Speech & Conversational AI
Transcribe, Polly, Lex, Connect AI features
AWS speech AI services convert audio to text and text to audio, while conversational AI services enable building chatbots and intelligent contact centres. Amazon Connect integrates these capabilities for enterprise-grade customer service AI.
Key Points
- Amazon Transcribe: speech-to-text; supports real-time streaming and batch; speaker diarisation, custom vocabulary
- Transcribe Medical: clinical audio transcription — medical terms, physician-patient conversations
- Transcribe Call Analytics: analyse call centre recordings — sentiment, talk time, interruptions, action items
- Amazon Polly: text-to-speech with 60+ voices in 30+ languages; SSML for pronunciation control; Neural TTS
- Amazon Lex: conversational AI (NLU) — intents, slots, fulfilment with Lambda; powers Amazon Alexa
- Lex Automated Chatbot Designer: generate Lex bot from conversation transcripts automatically
- Amazon Connect: cloud contact centre; integrates Lex (bots), Transcribe (recording), Comprehend (sentiment)

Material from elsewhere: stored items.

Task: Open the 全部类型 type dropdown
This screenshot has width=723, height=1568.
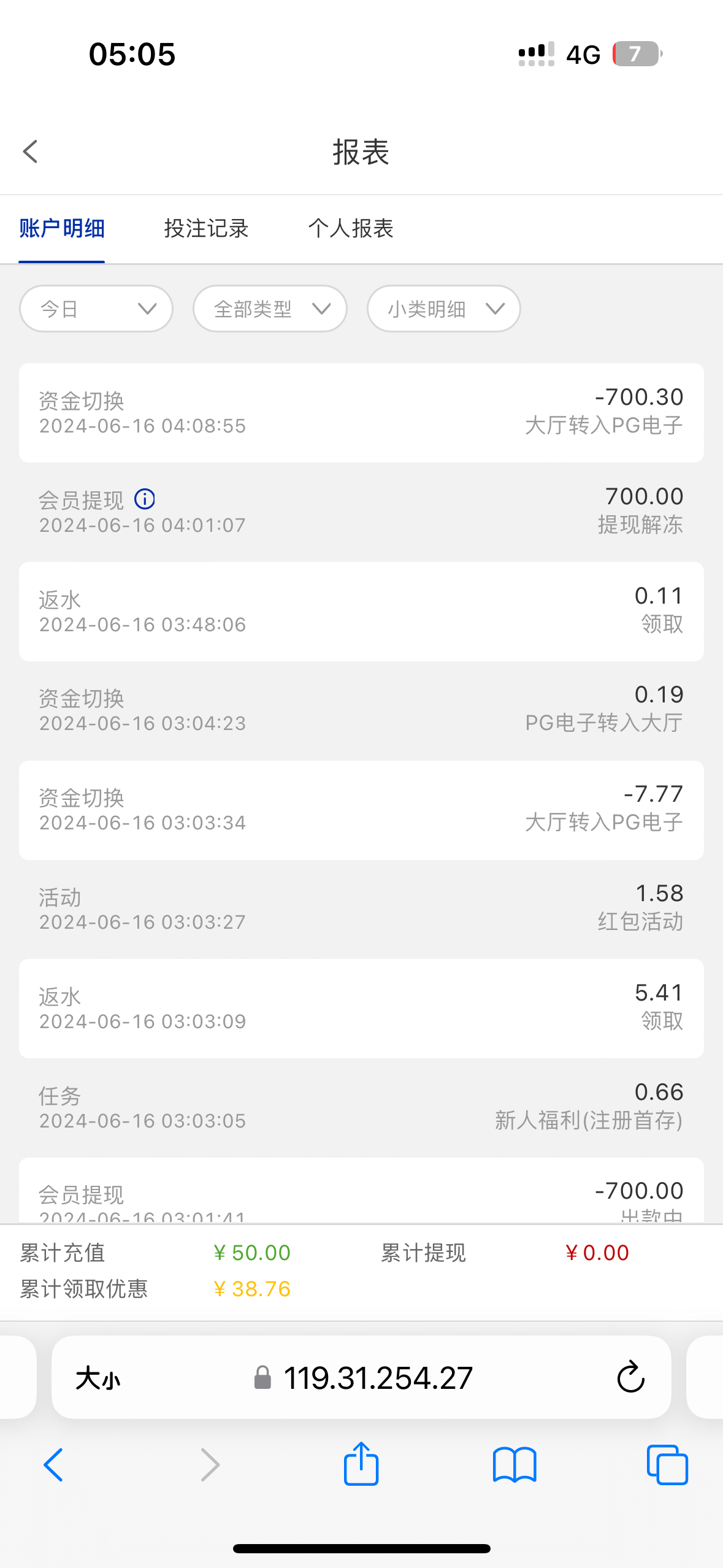Action: (270, 309)
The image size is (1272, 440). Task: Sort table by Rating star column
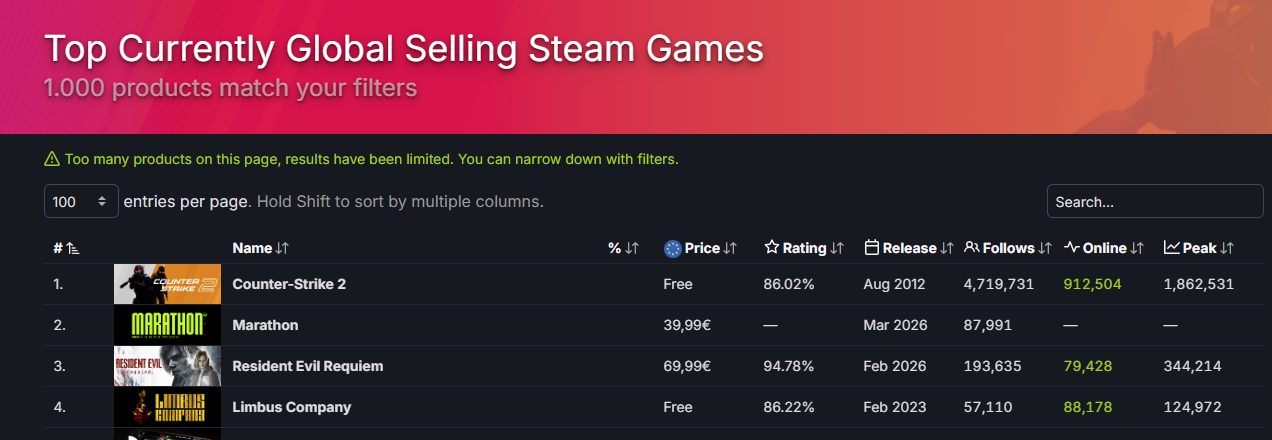tap(804, 248)
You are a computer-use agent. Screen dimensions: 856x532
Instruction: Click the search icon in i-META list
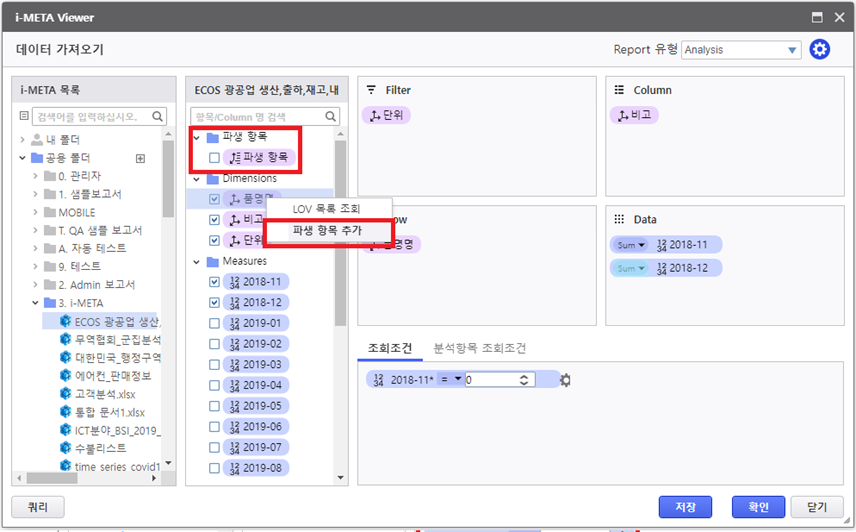(x=158, y=117)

- Amazon Q in Connect: real-time agent assistance — surfaces relevant knowledge during live calls
- Amazon Chime SDK: add voice/video to applications; includes noise suppression and voice focus ML
| Service | Direction | Key Feature | Exam Trap |
|---|---|---|---|
| Transcribe | Audio → Text | Speaker diarisation, custom vocabulary | Not Polly — Polly is text→audio |
| Polly | Text → Audio | Neural TTS, SSML, 60+ voices | Cannot transcribe — only synthesise |
| Lex | Text/Voice → Intent | Slots, fulfilment, multi-turn | Lex uses NLU; Kendra uses NLP search |
| Connect | Contact centre | Integrates all speech services | Connect orchestrates; services do the work |
Real-World Example
Capital One uses Amazon Lex in their voice IVR to handle millions of calls per month — customers can check balances, make payments, and dispute charges by voice, without reaching a human agent. Transcribe Call Analytics reviews 100% of agent calls for quality assurance.